The use we have to make of these reflections is, to see what our Lord’s character truly was; and what our reasonable hopes and expectations from him are.
I. But for this declaration, it might be thought, that Jesus, pushed on by an eager ambition of being the founder of a sect, had, for his own ends, preached up this alluring doctrine of a future state; or, that, heated by a moral enthusiasm, he had overlooked the mischiefs of his scheme, in contemplation of the public ends, it might serve, as applied to the important interests of virtue and religion. Surmises of this sort might have sprung up in the minds of men, not prejudiced against the author of our faith; and would certainly have been cherished and malignantly insisted upon by his enemies.
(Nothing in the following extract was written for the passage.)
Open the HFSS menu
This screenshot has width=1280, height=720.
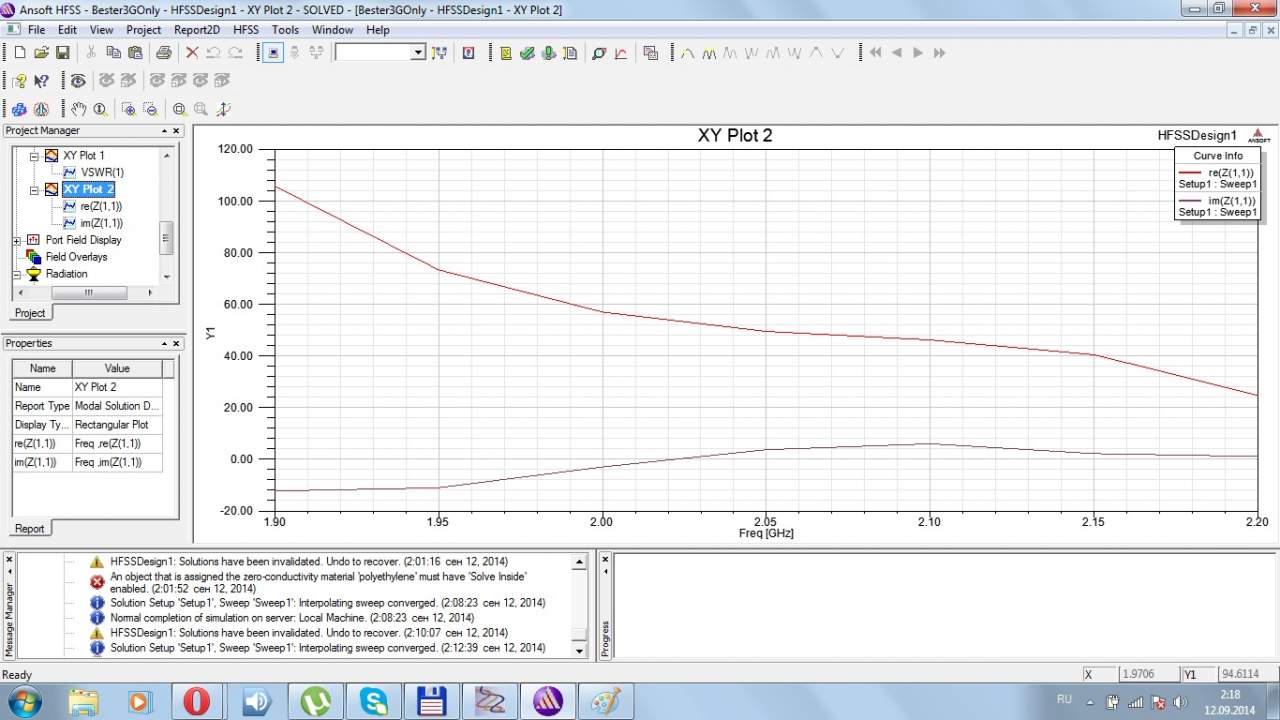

But it now appears, that he disclaimed all such views and purposes: that he was cool enough to see the iniquity of all religious deception; and just enough to acknowledge the cruelty of it, in the present instance. If he had not certainly known the truth of his doctrine, he would have recalled and disowned it. He felt, in his own case, what it was to encounter death for conscience-sake: and he knew what deaths others were to encounter on the like grounds of persuasion. But for the joy that was set before him, how could the shame and agony of that cross be endured? And, if there be no recompence of reward, should he expose to such, or to equal sufferings, his honest, unsuspecting, affectionate followers? The instant moment[189], the imposed duty[190], the foreseen event[191], the upright mind[192], the feeling heart[193], all conspire to satisfy us, that Jesus was not, could not, be the fraudulent, that is, the insensible, the unrelenting, the merciless inventor or publisher of a politic fable, but a teacher of truth and righteousness sent from God.
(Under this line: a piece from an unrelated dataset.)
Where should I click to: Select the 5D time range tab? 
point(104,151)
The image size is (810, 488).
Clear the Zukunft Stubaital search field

Thus much for our Lord’s general character; which we shall do well to keep in mind, when we meditate on any part of his instructions to us; but more especially, when, for our singular comfort, we attend to his great doctrine of a BLESSED IMMORTALITY. Our divine Master has in the clearest and fullest terms, announced this doctrine to us; and, what is more, he has anxiously removed the only possible doubt, which we could have of its truth, by disclaiming the politic use, which too many others had presumed to make of it.
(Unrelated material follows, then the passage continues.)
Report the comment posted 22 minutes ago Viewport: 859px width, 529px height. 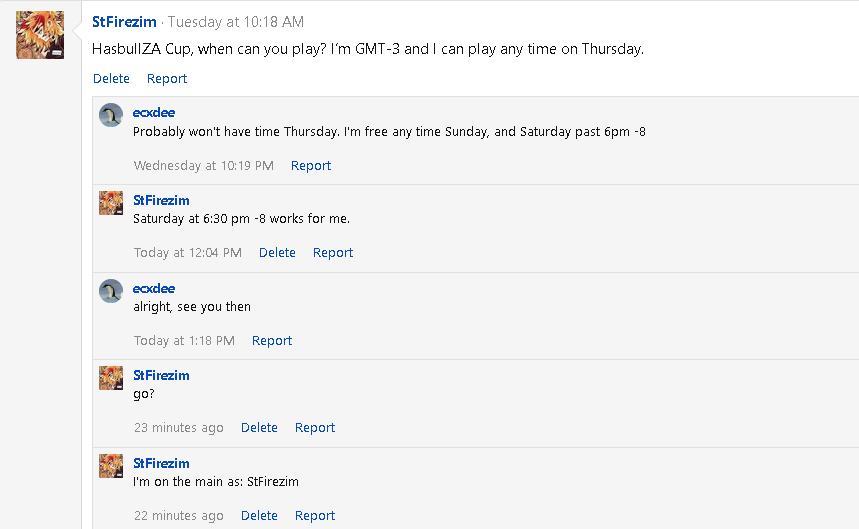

II. It follows, that we may rely, with confidence, on this invaluable promise of a future life; the only source of peace and comfort to the mind, without which the disordered scene of this life is inexplicable to the wisest men, and scarce supportable by the happiest; we may, I say, rely with safety on this glorious hope[194] of immortality, unless we will suppose that Jesus meant to deceive us even then, when he most deliberately and solemnly pledged himself to us for his veracity: a supposition, which is, in truth, as foolish as it is indecent.
Assured therefore, as we are, that our Saviour both taught this doctrine, and taught it without the least mixture of guile or dissimulation, let us hold fast our expectation of it to the end; and in all the troubles of this life, whether endured for conscience-sake or not, provided only they be such as consist with a good conscience, let us reckon with certainty on our title to one of those eternal mansions, of which there are so many in the house of our heavenly Father; and that, for the sake and through the merits of our LORD JESUS CHRIST; the author of our salvation, as well as the proclaimer of it: our merciful Redeemer, at once, and infallible Instructor; to whom be all honour, praise, and thanksgiving, now and for ever. Amen.